Nova posição em campo
Apesar de jogar encostado à linha lateral, mais à esquerda do que à direita, o madeirense aparece com facilidade na zona do ponta-de-lança. É na 'cara' do guarda-redes rival que se sente à vontade e a cada dia é maior a tendência para se movimentar por essa zona do relvado.
Acaba por ser uma consequência dos problemas físicos no joelho que o têm condicionado nos últimos tempos. Sem a capacidade de fazer os piques que o tornaram temido, recorre a outras armas: remate fácil com os dois pés, capacidade de impulsão acima da média – em Fevereiro de 2013 cabeceou a uma altura de 2,60 metros – e percepção para se desmarcar entre os centrais contrários no momento certo.
Carlo Ancelotti tem papel importante nesta transição. Apesar de Ronaldo já antes ter sido utilizado a ponta-de-lança, quer nos clubes, quer na Selecção, o treinador italiano deu um passo em frente e assegura-lhe “liberdade de movimentos” na frente de ataque.
A um ano de entrar na casa dos 30, Cristiano parece cada vez mais próximo de deixar os flancos e as correrias desenfreadas. A ideia de jogar numa posição mais central, que em tempos renegou, é agora algo que não lhe tira o sono. Para quem deixou de lado as fintas e se viciou em golos pode ser a solução ideal.
“Os anos vão passando e vamos ficando mais experientes e maduros. Mas não penso que tenha 29. Na minha cabeça tenho 23 ou 24. Sei que as coisas não são iguais e que tenho de as gerir de uma forma diferente porque obviamente as sensações não são iguais”, explicou em entrevista recente à TVI.

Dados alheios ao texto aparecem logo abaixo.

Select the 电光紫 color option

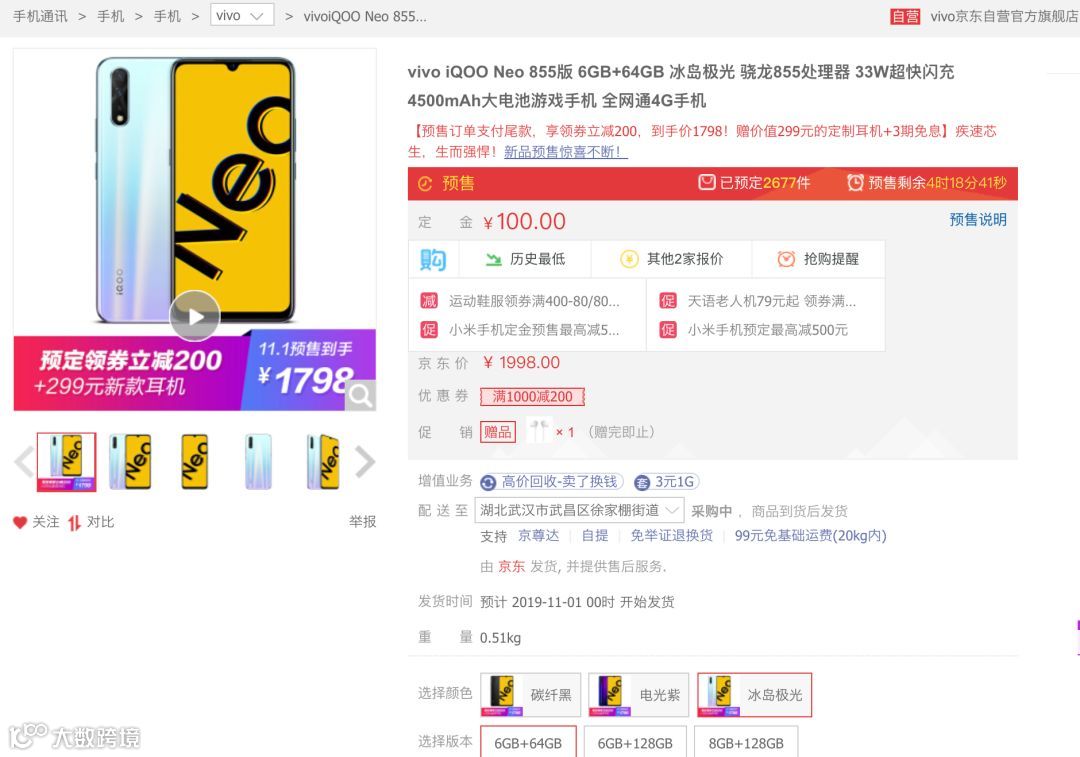coord(638,695)
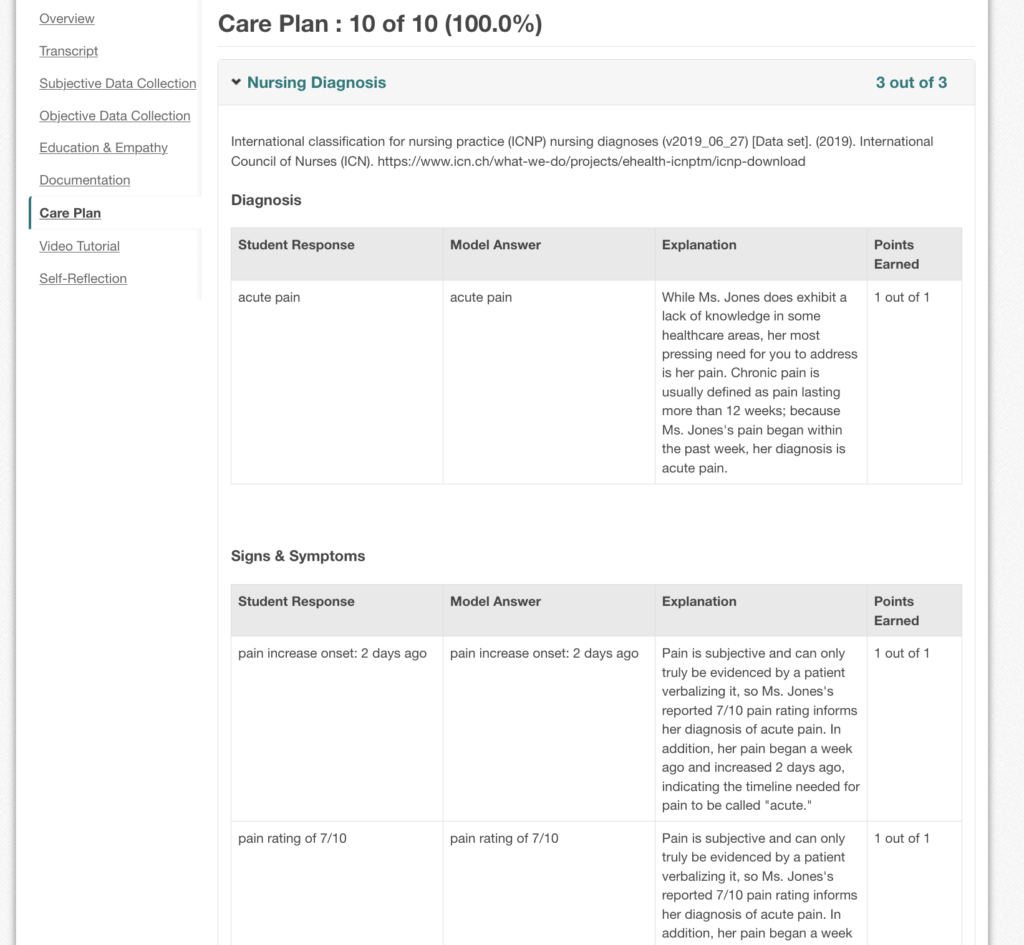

A cumprir a sexta temporada ao serviço do Real Madrid, Ronaldo é já referido pelo presidente Florentino Pérez como “uma lenda” do clube. E esta quarta-feira deu mais um passo para superar outro nome histórico dos merengues, líder da lista de melhores marcadores de sempre na Liga dos Campeões. Ao marcar na vitória do Real na Bulgária, frente ao Ludogorets, o português fez o seu 69.º golo na Champions e está agora a dois de igualar o espanhol Raúl. A este ritmo, é esperar mais um ou dois jogos na prova-rainha da UEFA.